### Aufgabe
Beantworte die folgenden Fragen zum Textauszug über Overtourism:
1. Für welchen Preis kann man laut Text nach Barcelona fliegen?
2. Welches Segment ist bei AirBnB laut Text stark im Kommen?
3. Wer oder was gehört in Wien laut Text geschützt?

### Textauszug

Folgende Punkte und Gedanken möchte ich gerne zu diesem Thema aufgreifen:

·         AirBnB wird beim Thema Overtourism gerne der schwarze Peter zugeschoben. Ja, AirBnB hat eine Plattform für günstige Wohnmöglichkeiten geschaffen und gleichzeitig das Angebot verstärkt. Aber: der Trend zu günstigen Unterkünften war schon früher geboren und Budget (Design Hotels) haben die letzten 20 Jahre die Welt erobert. Auch zielt AirBnB nicht nur auf kostengünstige Übernachtungsmöglichkeiten ab, gerade das Luxussegment ist stark im Kommen. Plus: AirBnB ist zunehmend professionalisiert. Ich kenne genügend Hotels, die auch Zimmer über AirBnB anbieten oder Superhosts, die damit ihr eigenes Business aufgebaut haben. Die Plattform ist in meinen Augen mehr ein Zeichen der Zeit als eine Ursache. AirBnB kann also nur als Symptom einer stattfindenden Trendwende (Sharing Economy & Co) betrachtet werden.

·         Zudem sind Flugreisen einfach viel zu billig. Wer für 350€ eine Reise nach NYC buchen oder für 100€ nach Barcelona fliegen kann, wird das auch in den allermeisten Fällen tun. Fast alles scheint möglich in der Welt des unbegrenzten Tourismus. Die Folgen für die Umwelt sind dagegen fatal. Ähnliches gilt für Schiffsreisen und das in einem noch viel stärkeren Maße.

Zurück zu Wien

In Wien ist die Grenze das Fassbaren schon längst erreicht. Zwar wird noch versucht mit neuen  bzw. unbekannten Attraktionen die Touristenströme zu zerstreuen, doch wo soll das alles letztlich hinführen? Die Flut an Touristen lässt sich ohnehin nicht mehr aufhalten. Und an diesem Punkt ist ein gutes Management gefragt. Ein Kapitän, der das Schiff sicher durch die Massen lenkt, ist jetzt wichtiger denn je. Hier gehören auch die Wiener/innen geschützt und das Kulturerbe der Stadt selbstverständlich auch.

### Angezeigte Daten

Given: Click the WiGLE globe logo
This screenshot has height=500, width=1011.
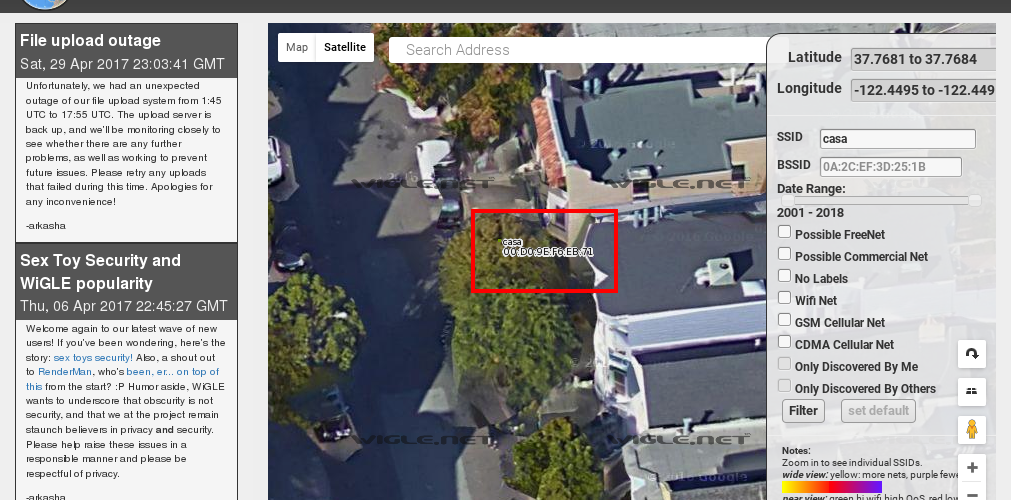Looking at the screenshot, I should (44, 4).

### Antwort
1. Für 100€.
2. Das Luxussegment.
3. Die Wiener/innen und das Kulturerbe der Stadt.